Shaikh Ahmad Yasin was born in 1936 in al-Jura, a Palestinian village that no longer exists.

Shaikh Ahmad Yasin was killed on 22 March 2004

His birthplace was bulldozed, along with nearly 500 other Palestinian towns and villages in 1948, following the occupation of Palestine.

His life

Young Ahmad Yasin accompanied his family and tens of thousands of refugees to the Gaza Strip, a place that later became synonymous with dispossession, poverty and resistance.

The early years of his life were once again impeded, this time by an injury he sustained while playing sports at the age of 12. It left him quadriplegic, and forced to use a wheelchair for life.
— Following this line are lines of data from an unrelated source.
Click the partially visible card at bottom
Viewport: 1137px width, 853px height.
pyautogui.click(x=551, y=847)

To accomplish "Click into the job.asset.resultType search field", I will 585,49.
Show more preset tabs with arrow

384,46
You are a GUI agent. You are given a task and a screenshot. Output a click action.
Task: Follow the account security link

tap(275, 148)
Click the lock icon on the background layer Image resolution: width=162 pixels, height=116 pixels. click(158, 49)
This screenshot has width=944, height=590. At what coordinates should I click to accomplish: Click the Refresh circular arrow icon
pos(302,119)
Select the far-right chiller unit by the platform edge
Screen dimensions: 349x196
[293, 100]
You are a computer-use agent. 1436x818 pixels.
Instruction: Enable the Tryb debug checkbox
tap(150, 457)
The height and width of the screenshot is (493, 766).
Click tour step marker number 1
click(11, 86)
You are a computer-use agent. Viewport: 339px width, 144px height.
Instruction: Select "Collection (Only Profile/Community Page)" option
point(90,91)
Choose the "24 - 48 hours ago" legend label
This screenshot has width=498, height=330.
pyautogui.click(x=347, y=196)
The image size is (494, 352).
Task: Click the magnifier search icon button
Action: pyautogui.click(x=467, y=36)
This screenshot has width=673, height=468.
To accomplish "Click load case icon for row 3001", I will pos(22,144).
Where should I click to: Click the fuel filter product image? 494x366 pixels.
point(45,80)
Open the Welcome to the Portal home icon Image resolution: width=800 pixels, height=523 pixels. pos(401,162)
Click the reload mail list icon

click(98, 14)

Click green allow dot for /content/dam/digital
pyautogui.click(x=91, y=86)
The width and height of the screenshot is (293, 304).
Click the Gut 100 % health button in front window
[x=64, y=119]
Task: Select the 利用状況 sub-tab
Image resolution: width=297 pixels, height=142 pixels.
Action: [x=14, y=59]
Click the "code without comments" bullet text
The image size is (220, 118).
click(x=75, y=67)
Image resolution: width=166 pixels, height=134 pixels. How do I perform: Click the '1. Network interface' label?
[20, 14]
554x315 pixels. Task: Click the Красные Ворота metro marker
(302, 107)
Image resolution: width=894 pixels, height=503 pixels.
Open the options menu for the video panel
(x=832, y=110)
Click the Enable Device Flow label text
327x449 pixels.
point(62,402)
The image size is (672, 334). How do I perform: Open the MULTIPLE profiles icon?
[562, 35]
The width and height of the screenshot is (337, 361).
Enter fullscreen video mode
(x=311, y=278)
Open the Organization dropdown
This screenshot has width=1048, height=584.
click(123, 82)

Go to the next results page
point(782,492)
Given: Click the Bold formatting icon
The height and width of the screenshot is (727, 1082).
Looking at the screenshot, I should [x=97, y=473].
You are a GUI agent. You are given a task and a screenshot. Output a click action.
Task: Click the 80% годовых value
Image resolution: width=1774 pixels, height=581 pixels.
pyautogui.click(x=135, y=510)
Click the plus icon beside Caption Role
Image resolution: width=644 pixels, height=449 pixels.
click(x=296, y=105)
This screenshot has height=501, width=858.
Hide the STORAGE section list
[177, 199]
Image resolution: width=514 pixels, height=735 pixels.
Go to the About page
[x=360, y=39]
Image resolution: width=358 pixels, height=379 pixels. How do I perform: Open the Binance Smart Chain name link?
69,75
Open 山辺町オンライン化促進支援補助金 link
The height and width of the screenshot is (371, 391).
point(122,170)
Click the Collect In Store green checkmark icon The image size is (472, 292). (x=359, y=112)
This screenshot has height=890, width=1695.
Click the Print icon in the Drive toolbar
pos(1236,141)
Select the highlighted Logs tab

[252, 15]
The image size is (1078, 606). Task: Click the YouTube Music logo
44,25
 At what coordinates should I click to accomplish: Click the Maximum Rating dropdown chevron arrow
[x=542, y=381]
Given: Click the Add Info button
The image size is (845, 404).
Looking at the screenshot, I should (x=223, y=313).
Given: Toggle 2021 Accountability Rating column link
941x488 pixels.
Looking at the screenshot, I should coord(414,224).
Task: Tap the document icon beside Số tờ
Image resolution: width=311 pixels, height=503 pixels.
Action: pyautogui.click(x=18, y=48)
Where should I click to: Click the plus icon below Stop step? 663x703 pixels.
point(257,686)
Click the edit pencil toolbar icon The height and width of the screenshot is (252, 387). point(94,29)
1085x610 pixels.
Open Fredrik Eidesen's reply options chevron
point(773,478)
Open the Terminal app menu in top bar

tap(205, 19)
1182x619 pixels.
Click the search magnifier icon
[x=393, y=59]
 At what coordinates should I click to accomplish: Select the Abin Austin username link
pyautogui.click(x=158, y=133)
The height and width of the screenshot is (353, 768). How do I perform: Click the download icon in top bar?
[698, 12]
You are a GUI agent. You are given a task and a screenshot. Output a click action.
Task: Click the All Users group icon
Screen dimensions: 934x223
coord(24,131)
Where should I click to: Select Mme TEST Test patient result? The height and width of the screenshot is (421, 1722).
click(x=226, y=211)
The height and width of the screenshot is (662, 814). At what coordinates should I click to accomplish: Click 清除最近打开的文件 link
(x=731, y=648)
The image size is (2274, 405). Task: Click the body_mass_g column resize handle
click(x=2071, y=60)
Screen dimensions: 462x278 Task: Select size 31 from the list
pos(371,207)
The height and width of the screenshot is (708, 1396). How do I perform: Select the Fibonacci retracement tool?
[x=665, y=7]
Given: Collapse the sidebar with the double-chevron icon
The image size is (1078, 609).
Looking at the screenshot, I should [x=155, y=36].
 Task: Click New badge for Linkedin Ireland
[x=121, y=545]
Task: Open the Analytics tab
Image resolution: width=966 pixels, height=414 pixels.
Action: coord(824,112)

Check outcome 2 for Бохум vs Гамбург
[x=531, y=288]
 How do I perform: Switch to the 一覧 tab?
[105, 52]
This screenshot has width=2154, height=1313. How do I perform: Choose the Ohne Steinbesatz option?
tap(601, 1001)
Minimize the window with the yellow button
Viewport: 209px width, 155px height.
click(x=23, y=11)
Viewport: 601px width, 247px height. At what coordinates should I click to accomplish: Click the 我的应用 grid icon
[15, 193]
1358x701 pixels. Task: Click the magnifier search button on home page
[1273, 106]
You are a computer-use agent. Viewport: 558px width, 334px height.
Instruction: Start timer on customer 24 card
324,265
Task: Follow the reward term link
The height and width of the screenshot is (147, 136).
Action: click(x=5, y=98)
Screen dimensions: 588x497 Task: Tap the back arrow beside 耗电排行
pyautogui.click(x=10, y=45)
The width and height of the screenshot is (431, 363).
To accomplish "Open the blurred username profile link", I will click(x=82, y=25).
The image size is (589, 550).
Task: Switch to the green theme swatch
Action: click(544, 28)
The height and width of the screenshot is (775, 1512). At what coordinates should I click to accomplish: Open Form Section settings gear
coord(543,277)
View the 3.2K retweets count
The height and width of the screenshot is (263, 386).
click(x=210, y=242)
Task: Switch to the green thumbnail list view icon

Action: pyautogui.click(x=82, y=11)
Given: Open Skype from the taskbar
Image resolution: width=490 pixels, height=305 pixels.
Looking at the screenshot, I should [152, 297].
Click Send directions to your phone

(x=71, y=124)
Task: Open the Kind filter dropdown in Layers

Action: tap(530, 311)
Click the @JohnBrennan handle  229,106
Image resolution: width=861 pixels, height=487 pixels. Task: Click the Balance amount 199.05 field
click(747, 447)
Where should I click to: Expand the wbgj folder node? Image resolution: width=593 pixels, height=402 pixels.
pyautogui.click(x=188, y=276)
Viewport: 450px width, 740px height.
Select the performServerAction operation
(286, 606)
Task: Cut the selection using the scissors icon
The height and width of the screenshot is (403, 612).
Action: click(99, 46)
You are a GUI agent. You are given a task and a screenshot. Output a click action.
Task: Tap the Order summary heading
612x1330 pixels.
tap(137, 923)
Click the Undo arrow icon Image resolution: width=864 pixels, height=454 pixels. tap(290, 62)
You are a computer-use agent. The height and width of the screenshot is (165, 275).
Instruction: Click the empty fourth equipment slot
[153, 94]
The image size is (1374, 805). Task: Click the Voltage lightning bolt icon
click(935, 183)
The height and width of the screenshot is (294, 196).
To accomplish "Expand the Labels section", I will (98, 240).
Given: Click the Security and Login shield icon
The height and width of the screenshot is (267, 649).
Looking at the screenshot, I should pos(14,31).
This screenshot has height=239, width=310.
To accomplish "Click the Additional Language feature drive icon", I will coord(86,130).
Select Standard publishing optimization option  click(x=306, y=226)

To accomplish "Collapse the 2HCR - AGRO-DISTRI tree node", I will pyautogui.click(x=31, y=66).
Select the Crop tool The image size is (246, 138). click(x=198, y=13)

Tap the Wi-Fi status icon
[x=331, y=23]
Despite his paralysis, Yasin left Gaza to Egypt in 1959 where he spent a year studying in Ain Shams University.

Forced to cut short his academic career due to a lack of funds, he returned to Gaza. 

However, Yasin returned home deeply influenced by Egypt’s Muslim Brotherhood, a movement that inspired the ideological framework of the Islamic Resistance Movement, Hamas, established by Yasin many years later.

He worked as a teacher of Arabic and Islamic studies, gaining the reputation of being one of the strip’s most respected preachers.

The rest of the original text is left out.